Personal information
- Full name: Donald James Pringle
- Born: 1 May 1932 Prestwich, Lancashire, England
- Died: 4 October 1975 (aged 43) near Nairobi, Kenya
- Batting: Right-handed
- Bowling: Right-arm medium
- Role: Opening bowler
- Relations: Derek Pringle (son)

International information
- National side: East Africa;
- ODI debut (cap 13): 11 June, 1975 v India
- Last ODI: 14 June, 1975 v England

Career statistics
| Competition | ODI |
| Matches | 2 |
| Runs scored | 5 |
| Batting average | 2.50 |
| 100s/50s | 0/0 |
| Top score | 3 |
| Balls bowled | 90 |
| Wickets | 0 |
| Bowling average | – |
| 5 wickets in innings | – |
| 10 wickets in match | – |
| Best bowling | – |
| Catches/stumpings | 0/– |
- Source: CricInfo, 20 January 2022

= Don Pringle =

East African cricketer

Donald James Pringle (1 May 1932 – 4 October 1975) was a British landscaper and a Kenyan international cricketer who represented East Africa at the 1975 Cricket World Cup. He was born in England and moved to Kenya in the late 1950s. His son Derek Pringle played international cricket for England.

==Personal life==
Pringle was born on 1 May 1932 in Prestwich, Lancashire, England. He had two children with his wife Dora, whom he married in England. He moved to Kenya in the late 1950s to work as a landscaper, eventually ending up at the Nairobi Parks Department. He laid the first turf for the Nairobi Club Ground.

==Cricket career==
In England, Pringle played club cricket for Prestwich. After moving to Kenya he played for Nairobi Civil Service, the Nairobi Club, Parklands Sports Club and Limuru. He was an opening bowler.

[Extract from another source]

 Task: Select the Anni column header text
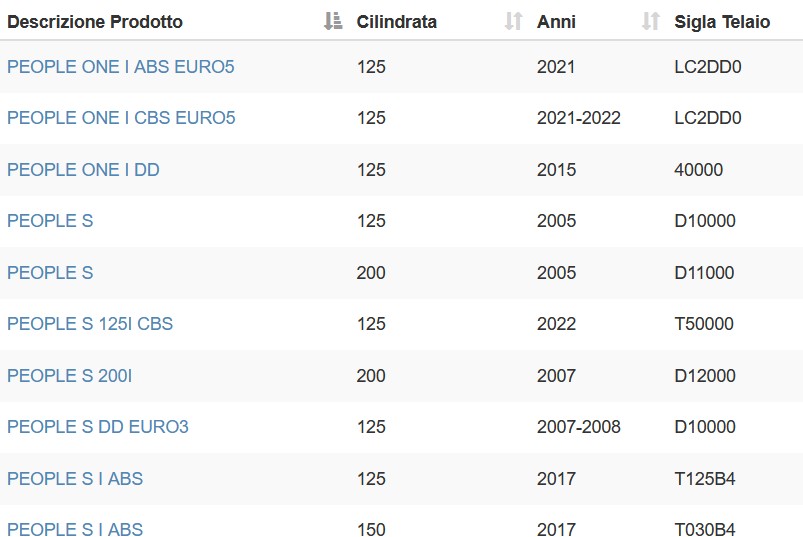556,22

Pringle's first recorded match for Kenya came against Uganda in December 1958. He represented Kenya and several invitational teams against the Marylebone Cricket Club (MCC) on its 1963-64 tour of East Africa, notably dismissing England players Willie Watson, Colin Milburn and Micky Stewart. In 1967, he scored 52 not out and took 4/99 against India, returning from its unsuccessful tour of England.

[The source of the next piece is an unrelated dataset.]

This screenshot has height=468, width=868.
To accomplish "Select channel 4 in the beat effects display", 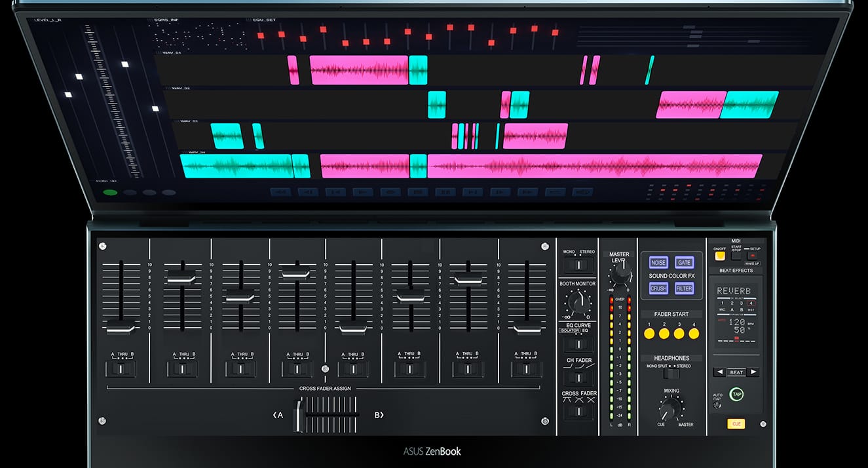I will tap(751, 303).
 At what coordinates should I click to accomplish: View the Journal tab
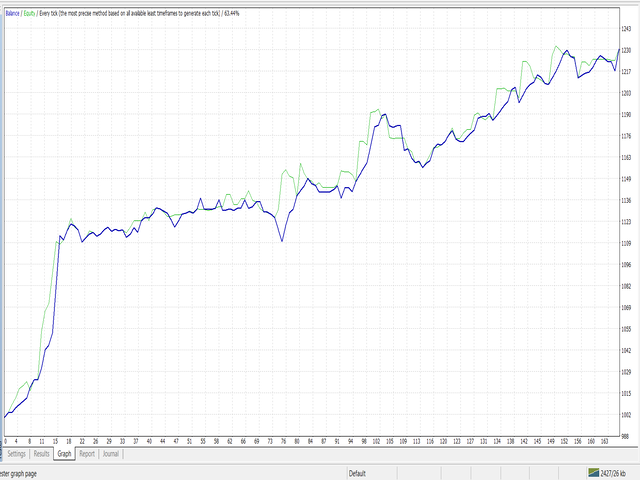point(111,454)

At the 1975 Cricket World Cup in England, Pringle opened the bowling in East Africa's matches against India and England, missing the first game against New Zealand due to injury. He failed to take a wicket in either match, both of which were accorded One Day International (ODI) status.

==Death==
Pringle was killed in a road accident on 4 October 1975, aged 43. He was returning to Nairobi after playing a club cricket match for Limuru against Impala, where he took figures of 6/16. He was the first ODI cricketer to die. Fellow cricketer Harry Shah was due to travel with Pringle on that day, but decided to have one more drink and come in the next car, meaning Shah avoided the same fatal accident.